REITWeek brings the largest concentration of REIT management teams into one location, presenting attendees with the ability to evaluate opportunities, identify possible trends, and hear first-hand from REIT executives about their latest company developments.

Thousands will converge to hear more than 100 REIT management teams provide updates and projections that will help you identify important company, sector and market information.

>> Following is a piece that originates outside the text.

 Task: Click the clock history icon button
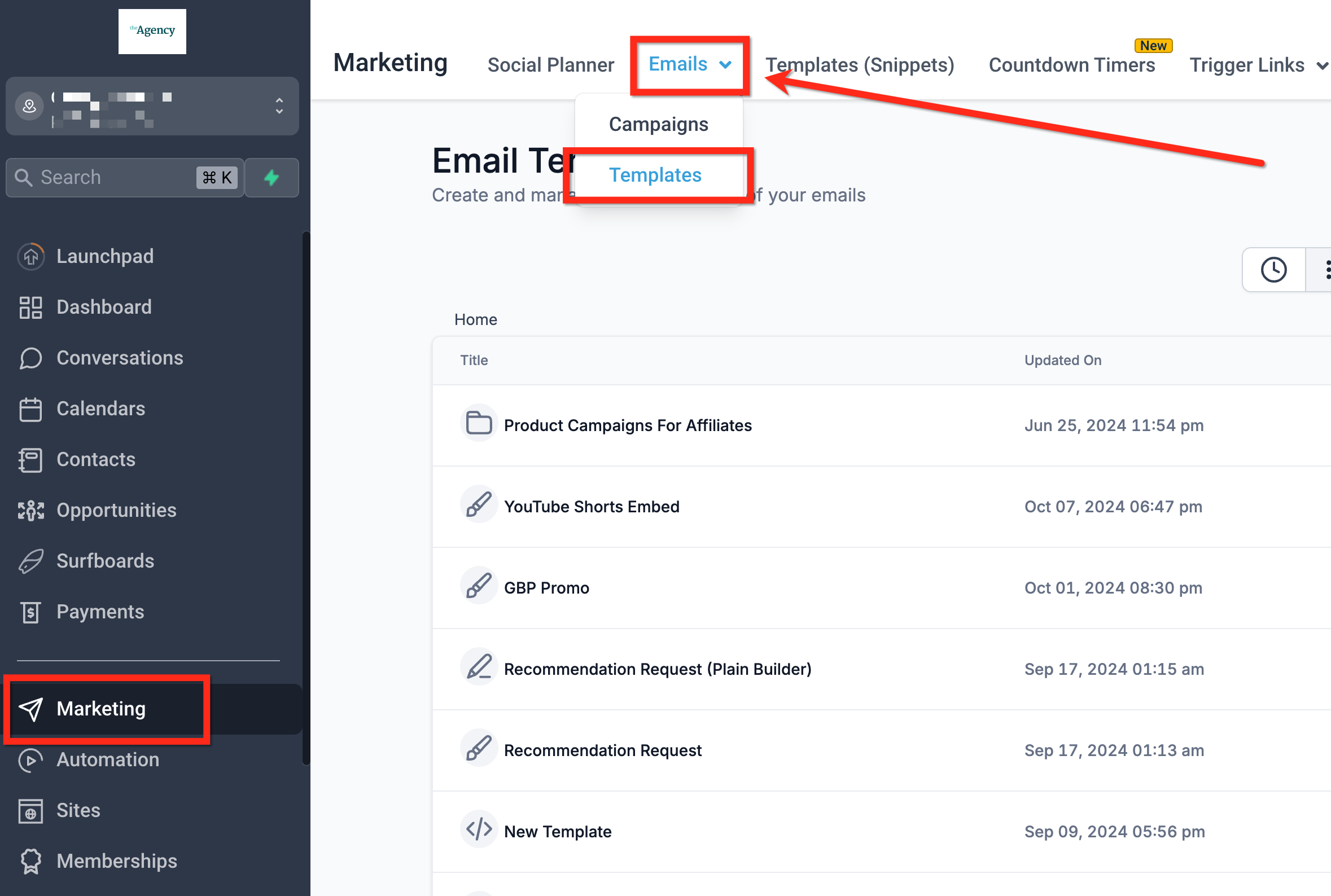pyautogui.click(x=1273, y=270)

REITWeek is an invitation-only event for NAREIT corporate members and institutional investors. To attend this complimentary event, corporate members may register via fast-track registration. All institutional investors need to first qualify by filling out NAREIT's "Request an Invitation" form. For complimentary attendance, all attendees must be qualified by NAREIT and registered prior to the event. Those who qualify and register on-site will be required to pay an on-site registration fee.

In the coming weeks, the REITWeek website will expand to provide individual company presentation schedules and details about the event. Please check back often for more information on REITWeek 2012: NAREIT's Investor Forum.

(Contact: Afia Nyarko at anyarko@nareit.com)


 

NAREIT Participates in ULI Survey Consensus Report

Calvin Schnure, NAREIT's vice president for research and industry information, contributes to the Urban Land Institute's inaugural survey of commercial real estate conditions. Schnure was among the 38 leading real estate economists and analysts who participated in the ULI survey consensus report. Participants anticipated that broad improvements in the overall economy and labor markets will support significant gains in commercial real estate markets over the next three years.

Schnure said that the overall economy continues to gather momentum, and jobs growth has stepped up in the past six months. However, he added that the progress has been gradual. "The economy is still fighting headwinds from the mortgage crisis and the damage done to consumer and business confidence, but we expect momentum to pick up in 2012 and 2013."

When it comes to specific sectors, Schnure said that the multifamily sector will continue to benefit from the pent-up demand of young households that doubled-up with family or other housemates in recent years. "The upturn in the job market will prompt many of these individuals and young couples to look for a place of their own."

"Recent increases in office employment will help bring down office vacancy rates, but this sector still has quite a ways to go," said Schnure. "Consumer confidence is improving steadily, and retail sales are tracking the upturn in hiring. The recovery to date in the retail sector varies quite a bit by location though."